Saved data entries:
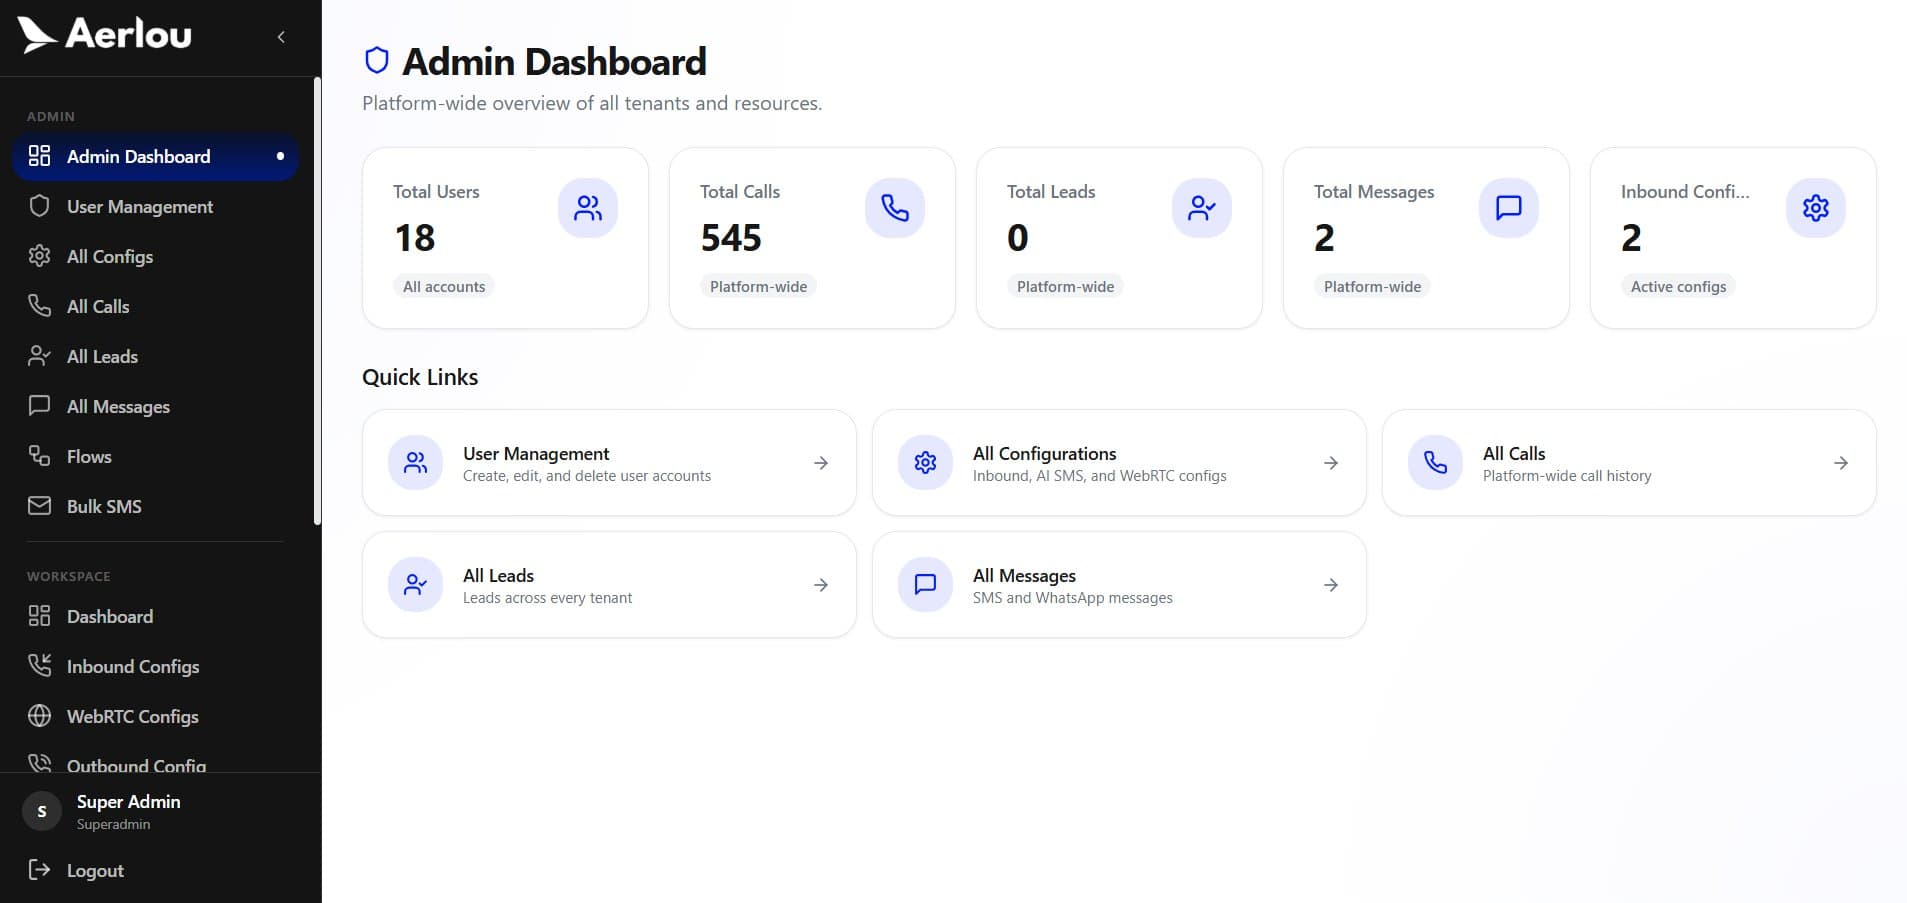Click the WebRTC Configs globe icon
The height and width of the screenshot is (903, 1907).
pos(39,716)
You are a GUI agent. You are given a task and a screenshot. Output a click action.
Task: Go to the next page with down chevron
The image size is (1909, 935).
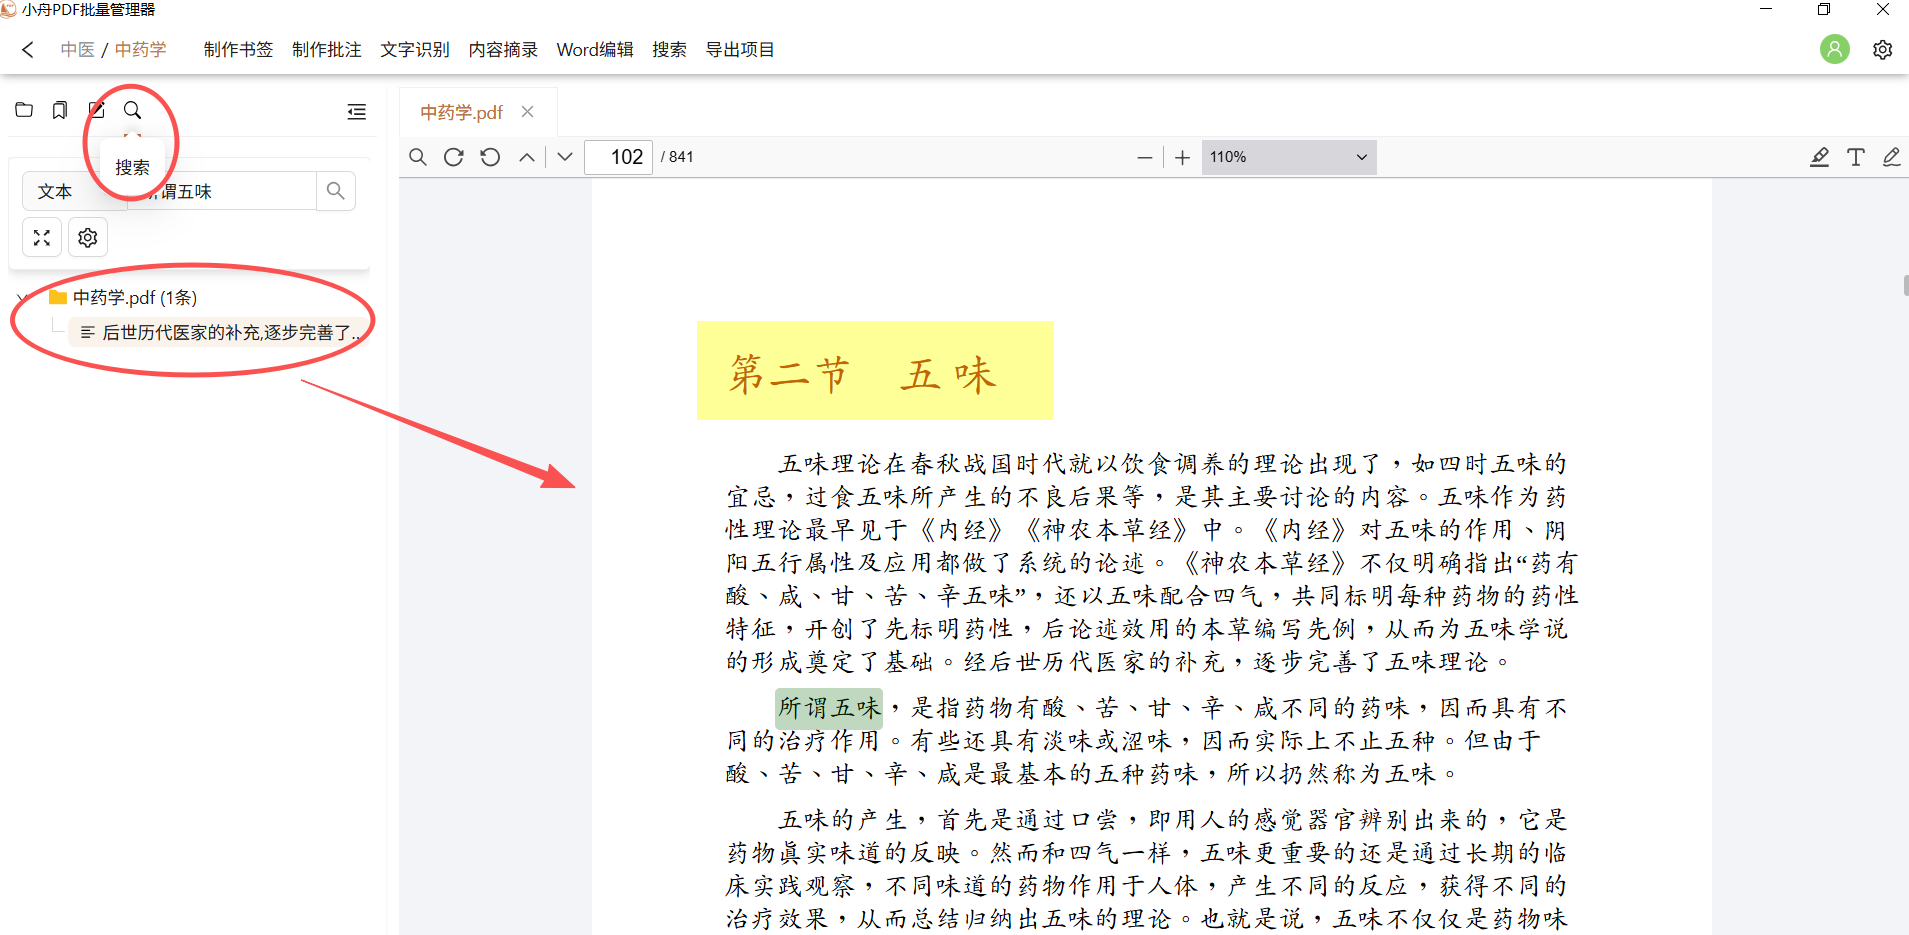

→ **WORK INSTRUCTIONS**: Print exactly the lines from the one containing "You are a GUI" through the last line of the records, both included, and leave out the pictures.

→ **SOLUTION FOR THIS TASK**:
You are a GUI agent. You are given a task and a screenshot. Output a click action.
Task: Go to the next page with down chevron
The image size is (1909, 935).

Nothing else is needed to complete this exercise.